Another partnership that has not gone quite to plan so far is that of Sebastian Vettel and Aston Martin.
The four-time F1 champion has not been fighting for regular top-five finishes as he would have wished and has instead been driving machinery often good enough only for lower top-10 finishes achieved with funky strategies after poor qualifying.
McLaren is waiting for its infrastructure upgrades to be completed and would surely welcome a four-time champion if a space became available.
Given Norris' exploits, Vettel would surely relish a step back into a comfortable top-10 place.
Another Australian whose services were apparently being touted by manager Mark Webber.
Oscar Piastri was unlucky not to be on the grid in the eyes of most after storming to the F2 championship last year.
The Alpine reserve driver is unlikely to displace either Esteban Ocon - who has a lengthy contract - or Fernando Alonso at the team given their performances so far.
Could McLaren take on the young star? It isn't the most out-there suggestion, but would likely depend on whether Alpine would permanently part with Piastri, or whether the outfit would seek a loan.
The former Red Bull driver has reignited his career at Williams this year, but his performances have somewhat outshone his machinery.
A step up to McLaren would seem a perfect fit for both speed and personality, with Albon able to slot perfectly into the Woking-based squad's social media-friendly environment.
Albon has grown up racing alongside Norris, with both a part of the so-called 'Twitch Quartet', which delighted fans during the lockdowns of 2020 and 2021.
For the first of three IndyCar-to-F1 prospects, the appealing name sponsor-wise is Colton Herta.
A young star in America with seven race wins to his name, the son of US racing legend Bryan Herta tested with McLaren earlier this week, completing 750km of running at Portimão.
With the rising popularity of F1 in America, a move to McLaren for Herta would be largely positive. The first step will be whether he is selected for an FP1 outing later this season.

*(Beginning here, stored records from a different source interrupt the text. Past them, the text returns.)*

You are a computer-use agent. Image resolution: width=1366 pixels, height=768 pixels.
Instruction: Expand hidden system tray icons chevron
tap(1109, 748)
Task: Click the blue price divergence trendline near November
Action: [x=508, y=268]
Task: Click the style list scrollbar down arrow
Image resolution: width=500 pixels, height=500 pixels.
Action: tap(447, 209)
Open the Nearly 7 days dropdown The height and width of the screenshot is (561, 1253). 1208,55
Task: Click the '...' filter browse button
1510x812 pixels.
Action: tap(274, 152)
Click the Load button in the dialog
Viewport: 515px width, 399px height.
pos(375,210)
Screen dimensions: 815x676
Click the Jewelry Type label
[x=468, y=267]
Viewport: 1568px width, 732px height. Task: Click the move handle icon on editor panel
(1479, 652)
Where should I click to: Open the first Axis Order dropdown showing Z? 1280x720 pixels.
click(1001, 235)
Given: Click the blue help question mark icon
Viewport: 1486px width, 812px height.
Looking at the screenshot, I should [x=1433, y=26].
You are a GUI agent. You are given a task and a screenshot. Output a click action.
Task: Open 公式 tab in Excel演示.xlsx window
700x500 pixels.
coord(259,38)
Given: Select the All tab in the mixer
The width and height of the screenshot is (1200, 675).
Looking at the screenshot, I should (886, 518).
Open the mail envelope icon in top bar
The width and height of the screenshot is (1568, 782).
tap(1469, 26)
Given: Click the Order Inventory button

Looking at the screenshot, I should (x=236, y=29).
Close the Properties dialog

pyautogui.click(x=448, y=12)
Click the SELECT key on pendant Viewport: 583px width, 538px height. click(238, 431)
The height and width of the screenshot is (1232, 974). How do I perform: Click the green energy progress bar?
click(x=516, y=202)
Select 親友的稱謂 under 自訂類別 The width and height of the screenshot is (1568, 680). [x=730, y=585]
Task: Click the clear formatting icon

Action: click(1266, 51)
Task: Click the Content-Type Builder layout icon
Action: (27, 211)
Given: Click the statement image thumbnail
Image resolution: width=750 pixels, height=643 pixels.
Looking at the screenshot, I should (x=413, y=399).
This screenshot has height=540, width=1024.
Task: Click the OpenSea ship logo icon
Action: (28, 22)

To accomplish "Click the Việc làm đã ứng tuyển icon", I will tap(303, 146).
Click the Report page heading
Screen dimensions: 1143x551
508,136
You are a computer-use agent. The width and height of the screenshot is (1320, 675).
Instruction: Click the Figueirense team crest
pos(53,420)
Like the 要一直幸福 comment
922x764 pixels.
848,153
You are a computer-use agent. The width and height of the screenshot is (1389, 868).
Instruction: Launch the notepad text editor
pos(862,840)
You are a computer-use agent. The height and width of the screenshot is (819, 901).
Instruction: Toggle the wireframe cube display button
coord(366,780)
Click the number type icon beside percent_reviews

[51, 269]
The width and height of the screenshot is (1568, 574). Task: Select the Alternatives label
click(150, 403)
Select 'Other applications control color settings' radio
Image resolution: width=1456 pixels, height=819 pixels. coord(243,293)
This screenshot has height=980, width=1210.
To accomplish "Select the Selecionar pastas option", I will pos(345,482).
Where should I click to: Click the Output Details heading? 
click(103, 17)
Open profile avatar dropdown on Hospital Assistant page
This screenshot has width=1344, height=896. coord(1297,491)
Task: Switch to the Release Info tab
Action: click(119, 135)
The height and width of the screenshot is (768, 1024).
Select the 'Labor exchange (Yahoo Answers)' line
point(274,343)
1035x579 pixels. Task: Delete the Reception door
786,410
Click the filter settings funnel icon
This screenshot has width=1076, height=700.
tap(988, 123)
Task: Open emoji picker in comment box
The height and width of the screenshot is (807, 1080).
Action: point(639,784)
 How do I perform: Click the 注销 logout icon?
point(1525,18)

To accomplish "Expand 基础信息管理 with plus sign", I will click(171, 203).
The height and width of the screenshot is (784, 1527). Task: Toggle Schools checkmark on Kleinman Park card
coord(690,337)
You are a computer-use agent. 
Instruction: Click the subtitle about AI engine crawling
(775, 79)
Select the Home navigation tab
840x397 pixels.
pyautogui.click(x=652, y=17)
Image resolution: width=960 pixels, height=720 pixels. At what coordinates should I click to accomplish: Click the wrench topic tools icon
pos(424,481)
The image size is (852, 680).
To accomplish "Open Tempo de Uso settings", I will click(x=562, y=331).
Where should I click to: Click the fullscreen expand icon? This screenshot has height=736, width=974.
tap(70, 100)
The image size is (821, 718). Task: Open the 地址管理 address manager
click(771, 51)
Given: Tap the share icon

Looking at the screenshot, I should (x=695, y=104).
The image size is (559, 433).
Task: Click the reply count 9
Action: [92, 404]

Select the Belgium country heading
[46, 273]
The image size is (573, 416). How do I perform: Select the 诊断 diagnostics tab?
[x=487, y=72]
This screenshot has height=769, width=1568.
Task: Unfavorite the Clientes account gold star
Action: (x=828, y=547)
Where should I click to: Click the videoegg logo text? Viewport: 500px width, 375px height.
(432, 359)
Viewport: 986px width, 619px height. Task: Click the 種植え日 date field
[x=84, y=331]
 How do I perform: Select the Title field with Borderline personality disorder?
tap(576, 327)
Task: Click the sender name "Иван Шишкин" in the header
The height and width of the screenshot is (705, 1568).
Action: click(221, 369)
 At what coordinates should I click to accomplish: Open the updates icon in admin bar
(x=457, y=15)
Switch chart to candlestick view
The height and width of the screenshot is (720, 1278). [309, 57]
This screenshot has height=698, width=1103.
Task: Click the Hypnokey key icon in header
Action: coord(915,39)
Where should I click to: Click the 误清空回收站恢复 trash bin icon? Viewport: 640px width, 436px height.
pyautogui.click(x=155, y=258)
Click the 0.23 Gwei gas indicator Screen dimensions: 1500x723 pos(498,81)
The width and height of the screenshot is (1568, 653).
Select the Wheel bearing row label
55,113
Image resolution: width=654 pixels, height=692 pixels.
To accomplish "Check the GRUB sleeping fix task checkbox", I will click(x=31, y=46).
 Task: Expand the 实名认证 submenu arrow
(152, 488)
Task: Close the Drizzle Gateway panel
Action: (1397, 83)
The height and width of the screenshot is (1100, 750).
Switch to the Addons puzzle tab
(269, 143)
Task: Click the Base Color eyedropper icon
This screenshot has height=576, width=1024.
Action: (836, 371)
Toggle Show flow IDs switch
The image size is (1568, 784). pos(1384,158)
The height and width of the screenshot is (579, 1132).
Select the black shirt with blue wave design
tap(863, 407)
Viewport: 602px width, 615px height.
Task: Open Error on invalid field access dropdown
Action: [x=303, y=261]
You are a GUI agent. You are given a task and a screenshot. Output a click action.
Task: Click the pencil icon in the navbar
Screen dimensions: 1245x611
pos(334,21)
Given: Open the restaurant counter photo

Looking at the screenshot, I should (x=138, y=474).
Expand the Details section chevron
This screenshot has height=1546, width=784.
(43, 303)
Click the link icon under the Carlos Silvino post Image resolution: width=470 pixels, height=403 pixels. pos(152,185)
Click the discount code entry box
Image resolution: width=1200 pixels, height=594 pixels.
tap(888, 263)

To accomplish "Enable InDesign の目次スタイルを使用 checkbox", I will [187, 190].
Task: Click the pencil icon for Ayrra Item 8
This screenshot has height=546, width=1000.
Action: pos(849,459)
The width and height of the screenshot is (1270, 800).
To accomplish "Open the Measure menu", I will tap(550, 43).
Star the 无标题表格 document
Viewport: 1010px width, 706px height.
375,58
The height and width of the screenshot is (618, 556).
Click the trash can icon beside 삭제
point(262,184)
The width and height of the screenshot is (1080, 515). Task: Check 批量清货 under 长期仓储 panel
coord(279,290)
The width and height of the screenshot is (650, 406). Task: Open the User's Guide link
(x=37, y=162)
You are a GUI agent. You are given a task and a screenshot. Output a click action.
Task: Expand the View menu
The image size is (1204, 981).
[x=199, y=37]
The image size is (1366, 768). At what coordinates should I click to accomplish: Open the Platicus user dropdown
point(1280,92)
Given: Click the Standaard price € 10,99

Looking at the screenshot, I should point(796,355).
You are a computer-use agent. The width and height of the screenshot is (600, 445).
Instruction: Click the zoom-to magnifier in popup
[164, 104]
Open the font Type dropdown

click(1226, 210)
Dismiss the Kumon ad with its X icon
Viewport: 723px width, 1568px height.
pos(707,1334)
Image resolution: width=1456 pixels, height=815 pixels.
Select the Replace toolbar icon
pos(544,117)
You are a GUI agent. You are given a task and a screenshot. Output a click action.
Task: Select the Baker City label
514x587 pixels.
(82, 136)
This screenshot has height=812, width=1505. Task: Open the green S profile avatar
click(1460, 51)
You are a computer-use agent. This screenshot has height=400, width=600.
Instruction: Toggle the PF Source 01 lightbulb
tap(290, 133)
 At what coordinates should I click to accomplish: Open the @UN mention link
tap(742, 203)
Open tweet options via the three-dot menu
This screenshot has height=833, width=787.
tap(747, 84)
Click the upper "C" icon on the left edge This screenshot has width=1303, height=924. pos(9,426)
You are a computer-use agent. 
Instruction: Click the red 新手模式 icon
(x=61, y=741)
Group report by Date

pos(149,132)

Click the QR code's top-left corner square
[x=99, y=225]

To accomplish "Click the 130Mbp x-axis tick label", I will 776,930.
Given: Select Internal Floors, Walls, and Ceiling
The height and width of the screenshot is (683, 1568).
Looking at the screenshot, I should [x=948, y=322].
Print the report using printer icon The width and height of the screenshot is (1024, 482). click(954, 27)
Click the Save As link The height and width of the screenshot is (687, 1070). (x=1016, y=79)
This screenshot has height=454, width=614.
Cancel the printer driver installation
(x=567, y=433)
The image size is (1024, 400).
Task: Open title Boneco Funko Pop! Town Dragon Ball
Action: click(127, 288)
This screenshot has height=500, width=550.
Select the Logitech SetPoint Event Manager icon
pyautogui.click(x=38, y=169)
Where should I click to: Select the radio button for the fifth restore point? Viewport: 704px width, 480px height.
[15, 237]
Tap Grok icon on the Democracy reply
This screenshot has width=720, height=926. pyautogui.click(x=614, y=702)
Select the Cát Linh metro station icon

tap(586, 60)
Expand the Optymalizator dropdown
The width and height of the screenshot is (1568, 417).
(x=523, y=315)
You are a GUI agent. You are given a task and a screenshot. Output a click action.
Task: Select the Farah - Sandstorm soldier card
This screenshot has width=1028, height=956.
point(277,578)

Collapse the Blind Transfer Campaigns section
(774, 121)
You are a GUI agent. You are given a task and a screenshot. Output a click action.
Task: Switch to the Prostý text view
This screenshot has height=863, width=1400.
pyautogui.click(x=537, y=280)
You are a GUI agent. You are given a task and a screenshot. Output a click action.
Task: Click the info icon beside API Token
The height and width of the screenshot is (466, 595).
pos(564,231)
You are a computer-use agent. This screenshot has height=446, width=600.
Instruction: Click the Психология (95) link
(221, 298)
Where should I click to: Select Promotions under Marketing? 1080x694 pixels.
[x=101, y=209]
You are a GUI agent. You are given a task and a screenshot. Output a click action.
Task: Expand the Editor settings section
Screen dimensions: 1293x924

O'Ward is in his second year with Arrow McLaren SP in IndyCar and has crucially spent time in one of the team's cars, taking part in the Abu Dhabi post-season test last season.
The Mexican seems a shoo-in for an FP1 drive later this season but a full-time switch to F1 should not be out of the question either.
But with such a strong outlook in IndyCar as McLaren's lead driver, how much of a draw will F1 be? And is O'Ward as strong a choice commercially as Herta if McLaren goes down the Indy-to-F1 route?
A messy situation at the moment but the announcement of reigning IndyCar champion Alex Palou joining McLaren has raised eyebrows, not least because Chip Ganassi had triggered its contract extension with the Spaniard just hours before.
The move leaves McLaren with a pool of three drivers to fill two seats in IndyCar, given Alexander Rossi has already been confirmed in the new third car.
Felix Rosenqvist is likely to move back to Formula E with McLaren's new team but the wording of his retention, as well as Palou's announcement, leave every door open in each of the team's operations.
Could Chip Ganassi block Palou from racing against it in IndyCar next year? Would that open up a switch to F1? It is a wild theory, but stranger things have happened.
Do Herta, O'Ward and Palou qualify for super licenses?
F1 requires drivers to hold an FIA super license to compete.
The license system awards points dependent on championship placings across three previous seasons - although due to the Covid-19 pandemic, any three-year period including 2020 will allow drivers to choose their best three campaigns from four.
Drivers need to accumulate 40 points across the three-year period.
By virtue of his IndyCar title triumph last season, Palou qualifies with 40 points awarded for that title.
Using a four-year period, O'Ward currently qualifies through a third-place finish last season, fourth the year before and an Indy Lights title in 2018 - a victory that earned him 15 points.
Herta secured fifth in the title race last season for eight points, third in 2021 for 20 points and seventh the year before to take his tally to 32, but his Indy Lights runner-up finish takes him past the threshold.
As for the current IndyCar campaign, O'Ward sits fifth which would collect a further eight points, whilst Herta is only 10th, enough for a point.
But the current standings are skewed due to the double points awarded at the Indianapolis 500 - a race where Herta retired - meaning the American will likely rise up the ranks.